Exercise materials ::
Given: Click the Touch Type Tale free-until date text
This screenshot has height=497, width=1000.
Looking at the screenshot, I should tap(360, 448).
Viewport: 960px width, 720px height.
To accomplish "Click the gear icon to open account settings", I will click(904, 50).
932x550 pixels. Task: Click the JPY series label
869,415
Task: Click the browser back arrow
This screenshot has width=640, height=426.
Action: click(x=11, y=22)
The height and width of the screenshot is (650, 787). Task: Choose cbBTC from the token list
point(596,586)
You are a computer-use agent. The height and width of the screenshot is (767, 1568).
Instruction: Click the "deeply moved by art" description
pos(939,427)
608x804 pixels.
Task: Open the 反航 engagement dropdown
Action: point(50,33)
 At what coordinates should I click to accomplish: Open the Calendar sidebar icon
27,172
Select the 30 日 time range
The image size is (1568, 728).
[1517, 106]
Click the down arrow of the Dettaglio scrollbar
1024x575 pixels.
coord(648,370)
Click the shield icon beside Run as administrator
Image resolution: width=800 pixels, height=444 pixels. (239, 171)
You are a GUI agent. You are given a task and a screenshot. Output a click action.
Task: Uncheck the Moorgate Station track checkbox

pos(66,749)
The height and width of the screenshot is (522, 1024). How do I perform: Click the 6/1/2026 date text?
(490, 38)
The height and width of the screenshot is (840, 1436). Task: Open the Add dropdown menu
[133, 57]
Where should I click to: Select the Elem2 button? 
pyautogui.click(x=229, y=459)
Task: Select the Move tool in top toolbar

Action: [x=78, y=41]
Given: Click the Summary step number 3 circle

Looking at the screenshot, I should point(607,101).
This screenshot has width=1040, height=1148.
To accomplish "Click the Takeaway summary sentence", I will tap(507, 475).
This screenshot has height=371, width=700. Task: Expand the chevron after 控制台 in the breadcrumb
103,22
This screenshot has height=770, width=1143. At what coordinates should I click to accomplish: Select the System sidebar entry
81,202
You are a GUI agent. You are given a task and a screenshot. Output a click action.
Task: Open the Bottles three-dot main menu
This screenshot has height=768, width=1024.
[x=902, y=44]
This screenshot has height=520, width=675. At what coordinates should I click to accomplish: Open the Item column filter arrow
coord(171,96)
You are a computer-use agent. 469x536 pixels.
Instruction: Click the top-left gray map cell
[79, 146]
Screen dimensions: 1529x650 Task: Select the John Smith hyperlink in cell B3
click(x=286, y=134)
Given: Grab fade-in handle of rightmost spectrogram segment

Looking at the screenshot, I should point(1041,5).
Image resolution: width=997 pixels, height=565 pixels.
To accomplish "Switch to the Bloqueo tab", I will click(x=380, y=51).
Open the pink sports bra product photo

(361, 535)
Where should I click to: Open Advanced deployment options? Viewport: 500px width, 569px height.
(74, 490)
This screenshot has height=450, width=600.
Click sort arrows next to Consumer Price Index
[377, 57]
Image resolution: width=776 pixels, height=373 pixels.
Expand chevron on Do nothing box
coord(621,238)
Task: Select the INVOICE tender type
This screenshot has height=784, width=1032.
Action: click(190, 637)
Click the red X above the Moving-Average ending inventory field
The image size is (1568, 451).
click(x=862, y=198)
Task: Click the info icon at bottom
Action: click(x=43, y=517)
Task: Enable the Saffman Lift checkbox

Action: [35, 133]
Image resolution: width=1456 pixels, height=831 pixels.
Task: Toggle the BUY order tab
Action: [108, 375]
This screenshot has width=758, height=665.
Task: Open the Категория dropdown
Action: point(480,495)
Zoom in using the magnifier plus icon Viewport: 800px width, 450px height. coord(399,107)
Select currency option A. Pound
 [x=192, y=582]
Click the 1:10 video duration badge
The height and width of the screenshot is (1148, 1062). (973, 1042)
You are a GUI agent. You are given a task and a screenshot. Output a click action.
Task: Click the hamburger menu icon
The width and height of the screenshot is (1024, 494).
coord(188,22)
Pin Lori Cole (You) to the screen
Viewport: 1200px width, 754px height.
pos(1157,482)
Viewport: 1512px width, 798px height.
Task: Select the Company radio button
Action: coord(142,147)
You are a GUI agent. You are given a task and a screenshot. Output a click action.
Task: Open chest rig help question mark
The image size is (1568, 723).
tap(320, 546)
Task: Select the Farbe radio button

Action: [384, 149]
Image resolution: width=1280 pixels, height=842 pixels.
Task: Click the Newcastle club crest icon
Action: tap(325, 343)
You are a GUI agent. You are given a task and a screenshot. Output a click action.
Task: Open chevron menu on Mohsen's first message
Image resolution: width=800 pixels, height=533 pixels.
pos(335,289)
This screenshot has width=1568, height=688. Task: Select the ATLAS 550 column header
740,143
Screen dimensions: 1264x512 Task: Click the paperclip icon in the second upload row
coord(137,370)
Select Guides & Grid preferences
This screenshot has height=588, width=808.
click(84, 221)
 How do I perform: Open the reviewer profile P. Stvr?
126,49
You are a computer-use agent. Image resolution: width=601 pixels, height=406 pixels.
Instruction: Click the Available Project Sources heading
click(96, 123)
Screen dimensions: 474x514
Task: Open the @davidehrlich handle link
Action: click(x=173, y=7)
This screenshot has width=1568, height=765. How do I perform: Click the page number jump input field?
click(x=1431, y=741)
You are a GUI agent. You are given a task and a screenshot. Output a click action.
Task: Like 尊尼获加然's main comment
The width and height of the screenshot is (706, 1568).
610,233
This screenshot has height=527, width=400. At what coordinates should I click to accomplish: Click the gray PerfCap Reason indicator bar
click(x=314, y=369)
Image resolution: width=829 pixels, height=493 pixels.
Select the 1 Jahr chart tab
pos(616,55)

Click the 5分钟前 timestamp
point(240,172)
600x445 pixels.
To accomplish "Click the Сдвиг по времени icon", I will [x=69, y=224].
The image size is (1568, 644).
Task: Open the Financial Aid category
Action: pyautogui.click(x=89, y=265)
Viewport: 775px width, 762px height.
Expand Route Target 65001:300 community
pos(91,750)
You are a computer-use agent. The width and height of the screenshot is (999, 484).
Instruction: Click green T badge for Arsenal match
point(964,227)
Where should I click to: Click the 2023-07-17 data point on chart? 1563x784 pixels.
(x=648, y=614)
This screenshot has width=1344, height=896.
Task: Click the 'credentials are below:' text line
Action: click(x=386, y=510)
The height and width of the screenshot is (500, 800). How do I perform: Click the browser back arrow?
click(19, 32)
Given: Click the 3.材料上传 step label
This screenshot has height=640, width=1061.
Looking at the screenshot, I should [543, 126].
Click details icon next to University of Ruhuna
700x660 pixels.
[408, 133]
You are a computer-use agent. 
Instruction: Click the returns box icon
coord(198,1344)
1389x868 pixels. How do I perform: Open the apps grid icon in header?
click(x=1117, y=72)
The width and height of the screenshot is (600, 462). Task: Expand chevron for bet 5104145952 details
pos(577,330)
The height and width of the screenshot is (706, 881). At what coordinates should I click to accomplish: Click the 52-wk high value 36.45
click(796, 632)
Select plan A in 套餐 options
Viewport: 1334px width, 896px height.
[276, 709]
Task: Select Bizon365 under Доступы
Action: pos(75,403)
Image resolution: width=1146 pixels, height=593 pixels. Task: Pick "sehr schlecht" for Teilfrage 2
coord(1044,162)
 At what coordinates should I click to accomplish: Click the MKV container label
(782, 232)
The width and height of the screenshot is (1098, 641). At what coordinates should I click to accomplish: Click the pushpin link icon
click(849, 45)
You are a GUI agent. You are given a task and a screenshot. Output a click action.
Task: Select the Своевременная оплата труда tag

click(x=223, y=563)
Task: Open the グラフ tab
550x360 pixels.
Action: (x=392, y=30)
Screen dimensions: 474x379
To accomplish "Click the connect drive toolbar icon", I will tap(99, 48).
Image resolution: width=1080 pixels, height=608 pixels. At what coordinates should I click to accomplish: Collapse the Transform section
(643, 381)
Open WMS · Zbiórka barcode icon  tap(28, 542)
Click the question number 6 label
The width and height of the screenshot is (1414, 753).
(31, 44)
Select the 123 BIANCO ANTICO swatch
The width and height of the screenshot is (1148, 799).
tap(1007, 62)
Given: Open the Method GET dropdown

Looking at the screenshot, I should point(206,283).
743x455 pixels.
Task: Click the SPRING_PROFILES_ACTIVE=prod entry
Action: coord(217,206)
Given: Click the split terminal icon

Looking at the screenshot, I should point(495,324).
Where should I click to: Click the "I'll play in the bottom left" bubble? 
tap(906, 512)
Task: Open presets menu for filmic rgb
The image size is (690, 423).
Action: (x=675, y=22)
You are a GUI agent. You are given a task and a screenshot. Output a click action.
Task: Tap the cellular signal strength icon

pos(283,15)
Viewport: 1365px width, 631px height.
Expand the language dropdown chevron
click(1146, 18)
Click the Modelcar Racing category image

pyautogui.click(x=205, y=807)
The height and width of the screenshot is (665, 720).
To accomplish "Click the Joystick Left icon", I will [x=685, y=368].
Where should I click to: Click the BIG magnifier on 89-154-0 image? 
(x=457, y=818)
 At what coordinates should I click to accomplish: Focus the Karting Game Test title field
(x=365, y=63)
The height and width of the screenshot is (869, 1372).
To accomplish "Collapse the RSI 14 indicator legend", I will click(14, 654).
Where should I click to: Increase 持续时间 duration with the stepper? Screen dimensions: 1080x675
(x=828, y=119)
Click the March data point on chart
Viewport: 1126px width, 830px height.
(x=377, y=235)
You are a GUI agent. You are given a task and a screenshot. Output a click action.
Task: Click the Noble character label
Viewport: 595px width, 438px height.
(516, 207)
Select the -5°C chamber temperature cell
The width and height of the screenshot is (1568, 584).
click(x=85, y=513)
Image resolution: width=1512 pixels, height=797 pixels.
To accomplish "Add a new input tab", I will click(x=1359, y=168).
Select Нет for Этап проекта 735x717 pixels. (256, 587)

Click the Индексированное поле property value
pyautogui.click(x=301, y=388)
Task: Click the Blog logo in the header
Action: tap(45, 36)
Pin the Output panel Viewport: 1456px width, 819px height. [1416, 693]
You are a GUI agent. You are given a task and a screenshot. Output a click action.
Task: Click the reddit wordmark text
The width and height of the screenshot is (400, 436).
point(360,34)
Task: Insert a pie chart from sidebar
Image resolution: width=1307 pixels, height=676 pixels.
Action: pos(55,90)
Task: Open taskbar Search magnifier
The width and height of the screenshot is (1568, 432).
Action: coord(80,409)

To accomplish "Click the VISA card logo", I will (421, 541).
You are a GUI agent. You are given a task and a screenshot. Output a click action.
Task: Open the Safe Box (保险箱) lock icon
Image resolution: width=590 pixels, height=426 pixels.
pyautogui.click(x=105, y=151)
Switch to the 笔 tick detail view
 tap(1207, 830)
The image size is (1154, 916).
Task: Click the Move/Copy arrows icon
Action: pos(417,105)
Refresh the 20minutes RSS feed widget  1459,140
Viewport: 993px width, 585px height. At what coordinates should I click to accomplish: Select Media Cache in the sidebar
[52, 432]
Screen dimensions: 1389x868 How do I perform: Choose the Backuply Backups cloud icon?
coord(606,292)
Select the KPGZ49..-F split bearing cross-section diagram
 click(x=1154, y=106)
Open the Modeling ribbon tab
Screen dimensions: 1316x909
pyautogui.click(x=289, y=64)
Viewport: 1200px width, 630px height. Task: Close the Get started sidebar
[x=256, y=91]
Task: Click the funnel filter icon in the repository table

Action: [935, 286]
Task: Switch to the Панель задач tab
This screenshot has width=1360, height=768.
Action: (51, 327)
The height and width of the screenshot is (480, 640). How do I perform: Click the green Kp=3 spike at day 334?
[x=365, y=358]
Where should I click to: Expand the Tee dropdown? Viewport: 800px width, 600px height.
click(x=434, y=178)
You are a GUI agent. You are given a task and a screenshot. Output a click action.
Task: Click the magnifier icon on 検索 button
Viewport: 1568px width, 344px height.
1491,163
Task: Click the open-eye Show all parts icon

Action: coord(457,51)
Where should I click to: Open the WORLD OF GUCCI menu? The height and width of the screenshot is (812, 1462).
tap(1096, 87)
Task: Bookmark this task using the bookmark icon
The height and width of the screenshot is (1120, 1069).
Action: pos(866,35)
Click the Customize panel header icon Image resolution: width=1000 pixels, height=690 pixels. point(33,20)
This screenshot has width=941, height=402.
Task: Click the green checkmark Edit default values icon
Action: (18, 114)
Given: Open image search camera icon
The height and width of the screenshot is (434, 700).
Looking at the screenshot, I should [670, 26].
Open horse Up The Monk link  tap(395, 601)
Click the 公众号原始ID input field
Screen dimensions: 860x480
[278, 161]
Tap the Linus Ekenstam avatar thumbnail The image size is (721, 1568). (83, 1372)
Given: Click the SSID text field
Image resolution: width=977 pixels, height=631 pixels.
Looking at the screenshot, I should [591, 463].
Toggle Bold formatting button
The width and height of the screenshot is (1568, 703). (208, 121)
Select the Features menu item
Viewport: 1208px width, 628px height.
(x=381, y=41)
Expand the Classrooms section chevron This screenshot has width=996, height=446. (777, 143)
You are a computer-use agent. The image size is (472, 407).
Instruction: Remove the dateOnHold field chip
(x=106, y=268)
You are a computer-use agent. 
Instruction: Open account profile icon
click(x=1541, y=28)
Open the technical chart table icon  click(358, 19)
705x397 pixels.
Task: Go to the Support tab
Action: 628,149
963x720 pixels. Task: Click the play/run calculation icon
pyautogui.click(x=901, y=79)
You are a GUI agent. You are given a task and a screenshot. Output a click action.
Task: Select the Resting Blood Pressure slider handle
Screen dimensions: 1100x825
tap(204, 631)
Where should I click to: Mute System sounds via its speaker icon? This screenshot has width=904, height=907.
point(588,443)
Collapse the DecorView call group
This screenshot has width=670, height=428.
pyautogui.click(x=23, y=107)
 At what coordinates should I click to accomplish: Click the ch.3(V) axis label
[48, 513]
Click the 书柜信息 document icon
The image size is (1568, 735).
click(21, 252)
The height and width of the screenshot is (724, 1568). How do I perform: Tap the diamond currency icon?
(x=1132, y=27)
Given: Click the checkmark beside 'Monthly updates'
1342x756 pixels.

What you will do :: Output should match, line for line, the stretch of the material above from the line holding "Click the 5分钟前 timestamp" through the line holding "Given: Click the 3.材料上传 step label".

Solution to the exercise ::
Click the 5分钟前 timestamp
point(240,172)
600x445 pixels.
To accomplish "Click the Сдвиг по времени icon", I will [x=69, y=224].
The image size is (1568, 644).
Task: Open the Financial Aid category
Action: pyautogui.click(x=89, y=265)
Viewport: 775px width, 762px height.
Expand Route Target 65001:300 community
pos(91,750)
You are a computer-use agent. The width and height of the screenshot is (999, 484).
Instruction: Click green T badge for Arsenal match
point(964,227)
Where should I click to: Click the 2023-07-17 data point on chart? 1563x784 pixels.
(x=648, y=614)
This screenshot has width=1344, height=896.
Task: Click the 'credentials are below:' text line
Action: click(x=386, y=510)
The height and width of the screenshot is (500, 800). How do I perform: Click the browser back arrow?
click(19, 32)
Given: Click the 3.材料上传 step label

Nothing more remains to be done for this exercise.